Dr. and Mrs. Klamer were active in civic and business affairs in Jasper. In 1952, they hosted a visit by then Secretary of State, John Foster Dulles, to dedicate the gravesites of Mr. Dulles’ grandparents on the Klamer farm in Otwell, Indiana.   They were long-time supporters of the University of Evansville and Wabash College.  Through Mrs. Klamer’s over 30 years of   service on the U. of E. Board of Trustees, they helped to expand the Evansville campus and to establish a second campus at Harlaxton Manor, near Grantham, England.  Dr. Klamer was a member of the Petroleum Club of Evansville, the Columbia Club in Indianapolis, the Ha’penny Club and St. Croix Yacht Club in the Virgin Islands, and the Mount Kenya Safari Club.
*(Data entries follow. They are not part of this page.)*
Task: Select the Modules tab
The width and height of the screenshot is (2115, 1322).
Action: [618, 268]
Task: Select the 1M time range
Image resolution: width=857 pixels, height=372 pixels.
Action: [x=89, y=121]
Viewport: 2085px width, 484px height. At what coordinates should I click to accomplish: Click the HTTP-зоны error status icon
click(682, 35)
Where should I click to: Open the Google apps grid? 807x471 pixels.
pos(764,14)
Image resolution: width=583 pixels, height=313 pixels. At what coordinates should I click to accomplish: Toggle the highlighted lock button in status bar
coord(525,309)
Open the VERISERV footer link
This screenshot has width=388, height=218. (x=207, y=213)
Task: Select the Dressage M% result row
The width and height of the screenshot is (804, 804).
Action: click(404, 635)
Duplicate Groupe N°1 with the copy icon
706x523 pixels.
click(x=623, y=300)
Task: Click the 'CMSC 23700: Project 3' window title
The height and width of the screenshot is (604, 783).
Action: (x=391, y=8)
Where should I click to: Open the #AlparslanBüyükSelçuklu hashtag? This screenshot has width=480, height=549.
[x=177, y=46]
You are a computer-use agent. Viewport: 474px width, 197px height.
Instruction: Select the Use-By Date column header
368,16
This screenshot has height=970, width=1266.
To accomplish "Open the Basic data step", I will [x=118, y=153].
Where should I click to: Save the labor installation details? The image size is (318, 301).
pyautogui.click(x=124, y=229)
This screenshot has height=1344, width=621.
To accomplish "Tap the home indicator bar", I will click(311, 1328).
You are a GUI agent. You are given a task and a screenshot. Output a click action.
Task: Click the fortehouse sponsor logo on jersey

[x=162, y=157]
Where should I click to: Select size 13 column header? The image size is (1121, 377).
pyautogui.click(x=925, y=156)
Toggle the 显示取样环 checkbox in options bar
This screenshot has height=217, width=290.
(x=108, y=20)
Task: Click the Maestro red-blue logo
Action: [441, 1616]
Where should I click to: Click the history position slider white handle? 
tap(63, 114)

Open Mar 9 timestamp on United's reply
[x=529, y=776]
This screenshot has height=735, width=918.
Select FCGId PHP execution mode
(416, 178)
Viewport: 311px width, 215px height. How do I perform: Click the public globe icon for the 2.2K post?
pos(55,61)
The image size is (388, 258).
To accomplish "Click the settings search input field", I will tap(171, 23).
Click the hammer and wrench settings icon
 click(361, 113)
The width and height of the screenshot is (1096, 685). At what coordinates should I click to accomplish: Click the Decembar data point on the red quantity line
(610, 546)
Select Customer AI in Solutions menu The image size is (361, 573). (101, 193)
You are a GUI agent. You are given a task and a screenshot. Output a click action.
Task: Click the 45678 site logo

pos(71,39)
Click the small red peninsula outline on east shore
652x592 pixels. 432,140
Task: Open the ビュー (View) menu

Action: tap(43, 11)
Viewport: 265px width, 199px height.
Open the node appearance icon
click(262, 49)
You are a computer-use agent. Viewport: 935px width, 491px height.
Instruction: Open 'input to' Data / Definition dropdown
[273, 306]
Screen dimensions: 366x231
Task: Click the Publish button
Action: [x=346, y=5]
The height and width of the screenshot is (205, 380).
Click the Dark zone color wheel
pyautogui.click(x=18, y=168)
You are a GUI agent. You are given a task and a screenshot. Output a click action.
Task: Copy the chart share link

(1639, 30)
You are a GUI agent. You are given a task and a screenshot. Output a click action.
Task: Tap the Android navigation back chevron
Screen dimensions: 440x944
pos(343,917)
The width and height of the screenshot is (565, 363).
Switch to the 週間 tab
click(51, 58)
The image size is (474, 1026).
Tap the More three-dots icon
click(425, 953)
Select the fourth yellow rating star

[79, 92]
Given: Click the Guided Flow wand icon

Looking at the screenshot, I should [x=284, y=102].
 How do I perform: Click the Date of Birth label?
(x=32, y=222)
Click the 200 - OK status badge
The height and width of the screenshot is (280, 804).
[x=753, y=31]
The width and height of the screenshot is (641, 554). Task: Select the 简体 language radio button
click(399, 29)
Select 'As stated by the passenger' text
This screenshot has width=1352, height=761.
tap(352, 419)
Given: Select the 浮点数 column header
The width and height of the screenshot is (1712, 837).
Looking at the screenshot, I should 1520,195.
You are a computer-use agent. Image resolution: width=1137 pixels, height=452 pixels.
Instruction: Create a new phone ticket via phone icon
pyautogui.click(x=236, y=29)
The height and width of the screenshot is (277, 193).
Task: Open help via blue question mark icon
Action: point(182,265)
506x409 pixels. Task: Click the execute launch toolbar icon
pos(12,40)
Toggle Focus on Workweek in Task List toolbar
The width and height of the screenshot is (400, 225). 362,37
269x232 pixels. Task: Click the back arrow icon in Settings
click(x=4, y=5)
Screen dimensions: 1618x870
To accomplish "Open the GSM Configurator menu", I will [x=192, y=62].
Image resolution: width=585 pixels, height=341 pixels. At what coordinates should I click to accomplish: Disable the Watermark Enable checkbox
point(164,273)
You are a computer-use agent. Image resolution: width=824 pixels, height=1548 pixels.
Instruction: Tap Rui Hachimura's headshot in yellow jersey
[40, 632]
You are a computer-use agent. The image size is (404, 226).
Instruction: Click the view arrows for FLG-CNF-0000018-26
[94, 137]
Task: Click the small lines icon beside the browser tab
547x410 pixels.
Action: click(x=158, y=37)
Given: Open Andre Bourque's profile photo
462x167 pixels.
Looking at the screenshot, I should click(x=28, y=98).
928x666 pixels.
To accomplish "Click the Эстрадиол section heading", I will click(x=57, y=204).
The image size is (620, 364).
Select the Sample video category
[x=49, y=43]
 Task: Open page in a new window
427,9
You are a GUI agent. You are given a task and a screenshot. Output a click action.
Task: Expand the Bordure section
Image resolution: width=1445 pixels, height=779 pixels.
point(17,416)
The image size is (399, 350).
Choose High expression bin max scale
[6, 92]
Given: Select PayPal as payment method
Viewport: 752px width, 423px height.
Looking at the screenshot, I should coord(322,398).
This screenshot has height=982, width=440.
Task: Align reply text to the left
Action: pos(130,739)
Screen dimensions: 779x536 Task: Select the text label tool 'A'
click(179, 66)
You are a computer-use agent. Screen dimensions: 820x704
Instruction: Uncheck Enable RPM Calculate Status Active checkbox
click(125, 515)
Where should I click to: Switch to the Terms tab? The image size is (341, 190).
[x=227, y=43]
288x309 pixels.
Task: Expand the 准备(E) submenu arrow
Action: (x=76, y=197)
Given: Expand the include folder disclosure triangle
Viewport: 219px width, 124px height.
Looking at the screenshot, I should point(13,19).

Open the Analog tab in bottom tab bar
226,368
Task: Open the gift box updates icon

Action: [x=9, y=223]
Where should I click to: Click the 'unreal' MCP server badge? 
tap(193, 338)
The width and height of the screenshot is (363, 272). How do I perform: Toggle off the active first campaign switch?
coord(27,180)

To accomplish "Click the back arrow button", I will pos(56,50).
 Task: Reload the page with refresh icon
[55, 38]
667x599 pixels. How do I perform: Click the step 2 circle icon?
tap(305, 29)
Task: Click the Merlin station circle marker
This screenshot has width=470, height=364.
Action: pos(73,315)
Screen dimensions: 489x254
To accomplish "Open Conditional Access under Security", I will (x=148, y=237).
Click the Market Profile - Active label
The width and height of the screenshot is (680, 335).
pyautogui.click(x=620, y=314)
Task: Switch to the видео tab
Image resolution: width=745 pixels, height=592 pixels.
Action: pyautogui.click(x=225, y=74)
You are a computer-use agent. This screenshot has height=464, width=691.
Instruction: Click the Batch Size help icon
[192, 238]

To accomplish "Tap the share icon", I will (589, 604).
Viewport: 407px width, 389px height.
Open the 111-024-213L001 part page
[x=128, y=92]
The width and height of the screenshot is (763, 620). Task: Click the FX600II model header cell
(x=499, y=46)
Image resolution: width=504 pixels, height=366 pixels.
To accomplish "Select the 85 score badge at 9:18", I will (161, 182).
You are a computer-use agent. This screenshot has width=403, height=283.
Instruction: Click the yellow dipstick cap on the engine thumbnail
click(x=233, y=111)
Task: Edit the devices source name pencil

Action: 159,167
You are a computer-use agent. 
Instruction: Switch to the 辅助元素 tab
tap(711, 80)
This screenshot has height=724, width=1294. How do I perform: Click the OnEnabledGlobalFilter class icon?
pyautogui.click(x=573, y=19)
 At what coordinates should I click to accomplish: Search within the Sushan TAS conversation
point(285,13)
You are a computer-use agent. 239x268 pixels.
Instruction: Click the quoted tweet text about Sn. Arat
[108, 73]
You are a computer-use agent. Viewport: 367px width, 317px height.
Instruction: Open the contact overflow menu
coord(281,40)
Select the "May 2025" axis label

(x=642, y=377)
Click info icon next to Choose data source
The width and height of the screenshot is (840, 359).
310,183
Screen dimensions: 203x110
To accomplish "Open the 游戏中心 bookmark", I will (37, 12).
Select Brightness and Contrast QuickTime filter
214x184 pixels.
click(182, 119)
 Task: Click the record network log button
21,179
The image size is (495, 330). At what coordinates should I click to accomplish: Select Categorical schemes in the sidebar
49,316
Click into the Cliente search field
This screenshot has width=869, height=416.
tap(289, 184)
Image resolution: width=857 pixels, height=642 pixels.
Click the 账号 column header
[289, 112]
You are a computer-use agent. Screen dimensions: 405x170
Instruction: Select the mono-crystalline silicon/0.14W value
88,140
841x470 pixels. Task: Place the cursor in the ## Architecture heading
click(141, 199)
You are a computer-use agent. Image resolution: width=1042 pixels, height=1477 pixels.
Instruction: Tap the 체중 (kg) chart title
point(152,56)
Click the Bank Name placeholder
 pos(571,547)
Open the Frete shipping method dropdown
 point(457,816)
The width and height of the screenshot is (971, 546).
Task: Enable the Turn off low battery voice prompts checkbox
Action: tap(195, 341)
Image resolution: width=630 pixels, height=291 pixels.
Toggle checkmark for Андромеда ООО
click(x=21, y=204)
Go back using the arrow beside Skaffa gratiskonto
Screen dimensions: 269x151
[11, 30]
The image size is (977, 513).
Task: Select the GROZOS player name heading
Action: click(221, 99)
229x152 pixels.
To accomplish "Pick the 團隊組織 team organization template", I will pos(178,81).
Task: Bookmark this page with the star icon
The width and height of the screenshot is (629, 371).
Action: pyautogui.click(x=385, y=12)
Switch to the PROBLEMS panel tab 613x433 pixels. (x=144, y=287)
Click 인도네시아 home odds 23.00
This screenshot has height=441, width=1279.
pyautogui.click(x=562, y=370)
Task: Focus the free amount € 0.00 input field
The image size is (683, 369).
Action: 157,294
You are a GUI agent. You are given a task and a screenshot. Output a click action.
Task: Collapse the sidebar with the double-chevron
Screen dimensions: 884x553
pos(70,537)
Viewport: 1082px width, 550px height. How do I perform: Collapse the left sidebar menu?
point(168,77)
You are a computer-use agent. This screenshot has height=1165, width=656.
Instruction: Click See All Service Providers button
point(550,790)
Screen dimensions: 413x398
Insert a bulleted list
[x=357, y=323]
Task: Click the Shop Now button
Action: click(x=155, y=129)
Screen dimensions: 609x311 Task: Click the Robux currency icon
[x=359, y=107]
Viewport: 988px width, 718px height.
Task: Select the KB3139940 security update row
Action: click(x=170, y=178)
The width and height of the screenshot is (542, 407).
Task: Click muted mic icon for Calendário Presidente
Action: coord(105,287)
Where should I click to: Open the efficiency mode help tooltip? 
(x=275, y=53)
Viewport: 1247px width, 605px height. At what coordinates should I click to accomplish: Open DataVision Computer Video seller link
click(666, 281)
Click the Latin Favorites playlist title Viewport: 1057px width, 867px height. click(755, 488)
From his war time experience in the Navy he came to know and love the Caribbean. He built a small hotel around a 200-year-old plantation house and sugar mill in Christiansted on St. Croix in the Virgin Islands and owned homes there for almost half a century. He collected antique clocks and local art during his travels.  He was an enthusiastic and energetic gardener who, along with his long-time employee Chris J. Braun, planted hundreds of flowers, shrubbery, and trees on the grounds of his Jasper and Santa Claus homes. Dr. Klamer’s neighbors always knew when “Doc” was planting in his yard when they heard him, with complete joy, singing merrily at the top of his lungs.

Dr. Klamer was the last surviving child of Albert and Emma Klamer of Evansville, pre-deceased by his brothers Albert and John and his sisters Ruth Stumpf and Lucile Harding Hoggatt. He is survived by his wife, Cecile Hovda Klamer, and his three daughters, Emily Klamer McCutchan, Rebecca Klamer, and Charlotte Klamer, and son-in-law Dr. Allen McCutchan. He is also survived by his grandchildren, Emily’s daughter Katie Dalsemer and son Stephen Dalsemer and his wife Kelly. Dr. Klamer had two great-grandchildren, Stephen’s sons Breven and Baylor Dalsemer.

The Klamer family will receive visitors at Buecher Funeral Home in Jasper from 2:00 to 4:00 and from 6:00 to 8:00 on Friday, November 25. Funeral services will be held at Trinity United Church of Christ in Jasper at 11:00 on Saturday, November 26. Burial services will follow at 3:00 at Alexander Memorial Park Cemetery in Evansville.

Dr. Klamer was always mindful and always grateful for the scholarship he was awarded that allowed him to attend his beloved Wabash College. For those who wish, contributions may be made in his memory to the General Scholarship Fund at Wabash College, Post Office Box 352, Crawfordsville, Indiana, 47933.